### [Dataset records]
------------

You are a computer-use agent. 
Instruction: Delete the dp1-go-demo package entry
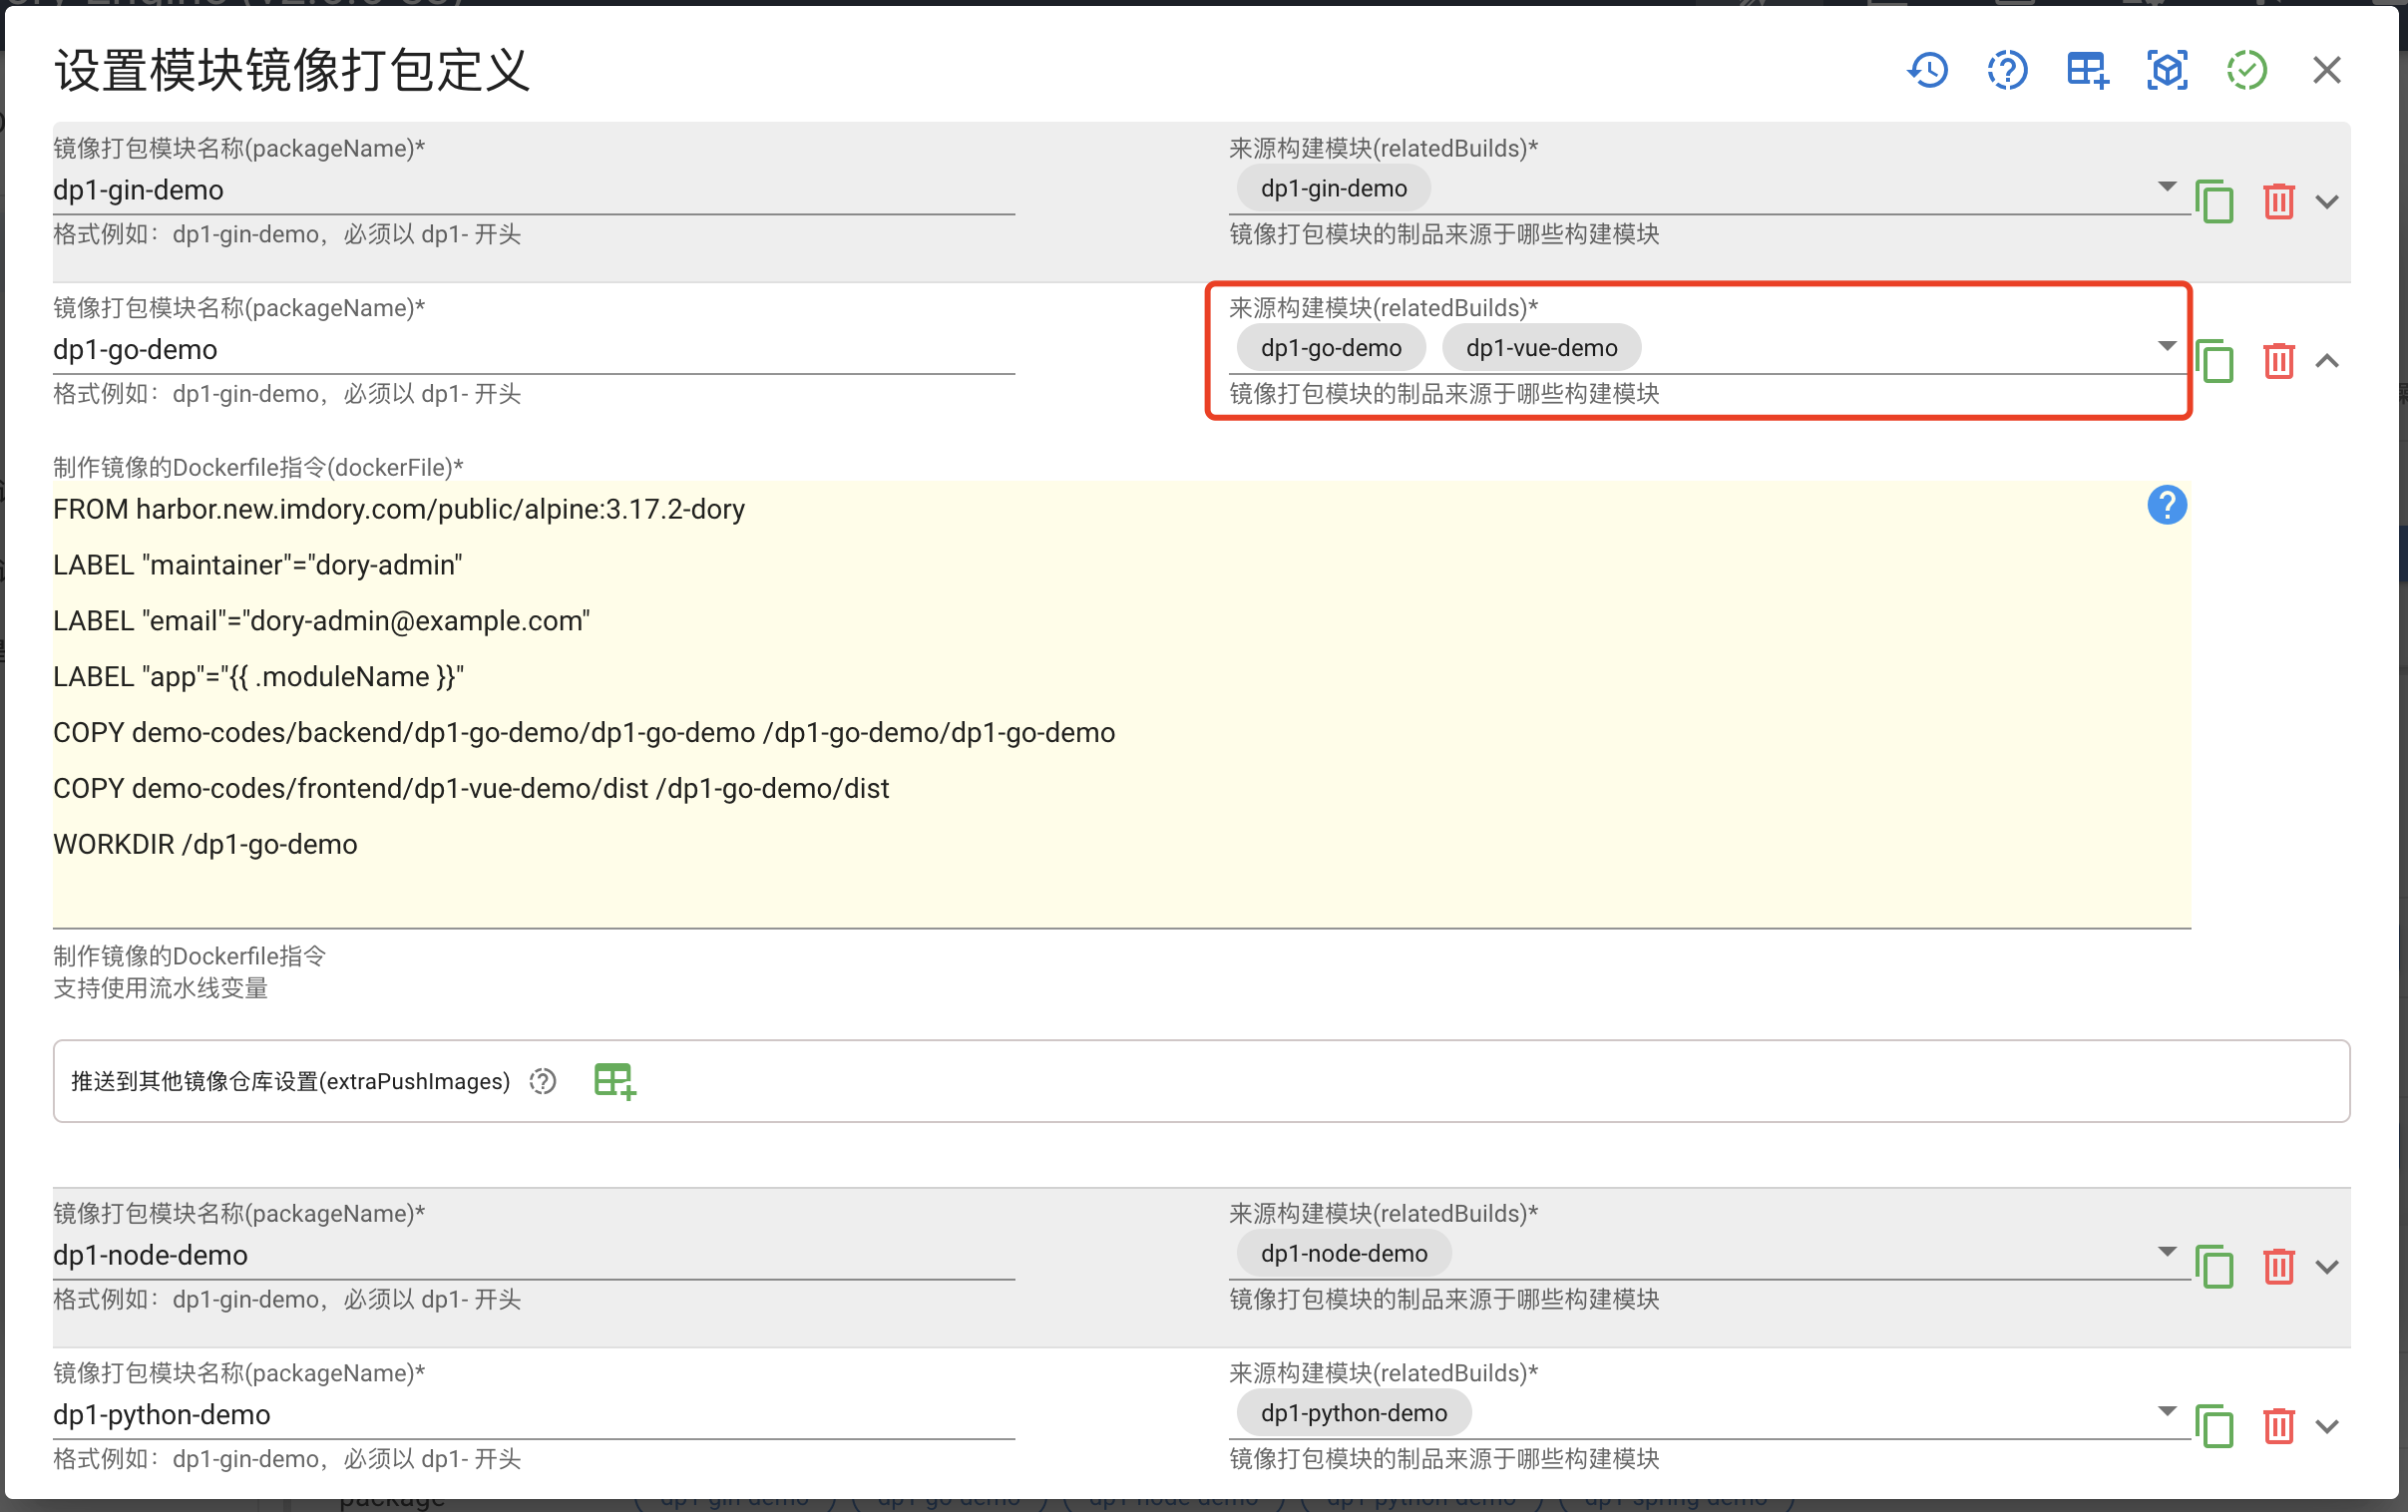pyautogui.click(x=2278, y=361)
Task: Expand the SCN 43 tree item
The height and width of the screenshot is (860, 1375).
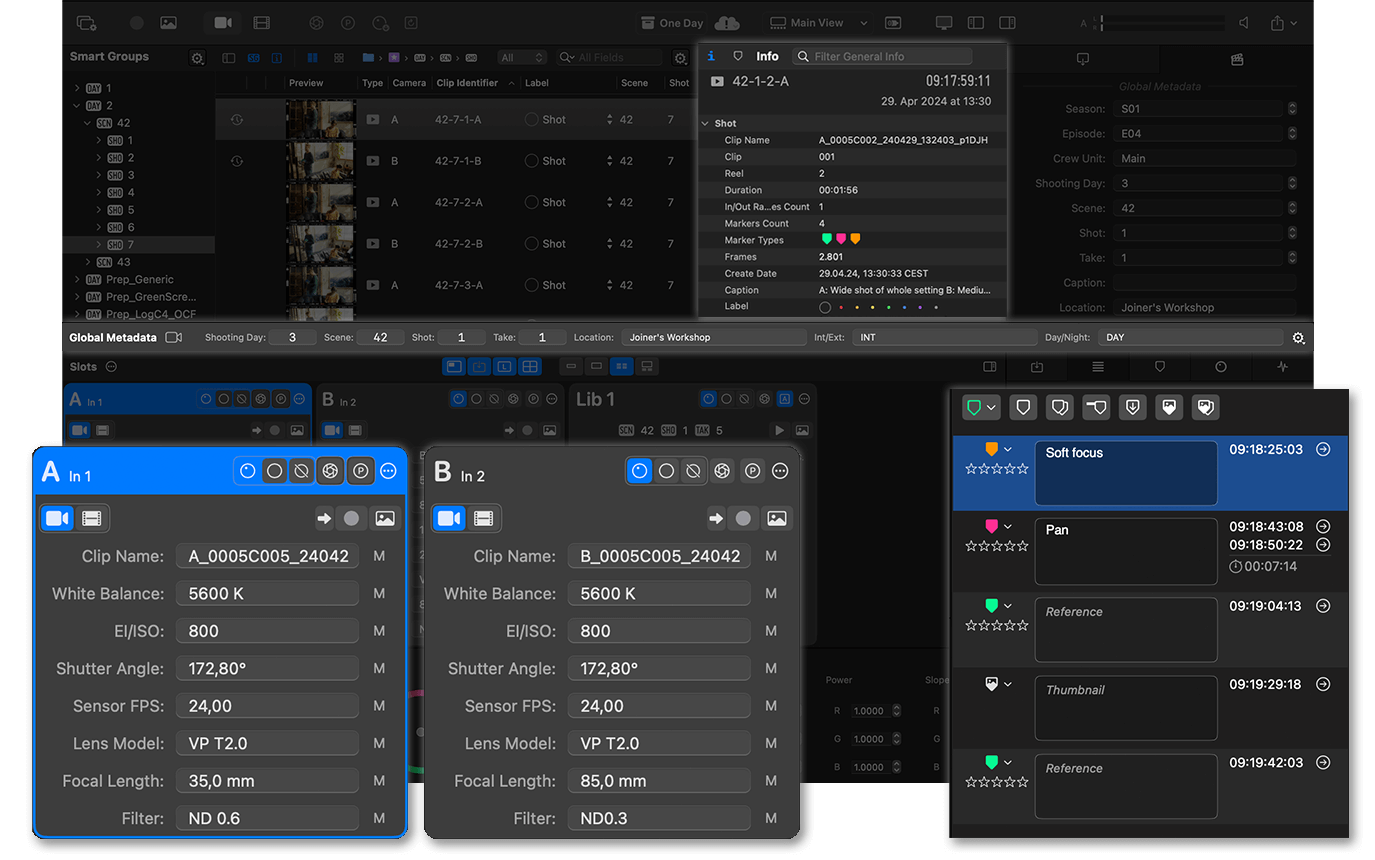Action: [89, 262]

------------

### [Task details]
Format the lines above as a numbered list, skipping blank lines and omitting the pictures.

### [Task response]
1. You are a computer-use agent. 
2. Instruction: Delete the dp1-go-demo package entry
3. pyautogui.click(x=2278, y=361)
4. Task: Expand the SCN 43 tree item
5. The height and width of the screenshot is (860, 1375).
6. Action: [89, 262]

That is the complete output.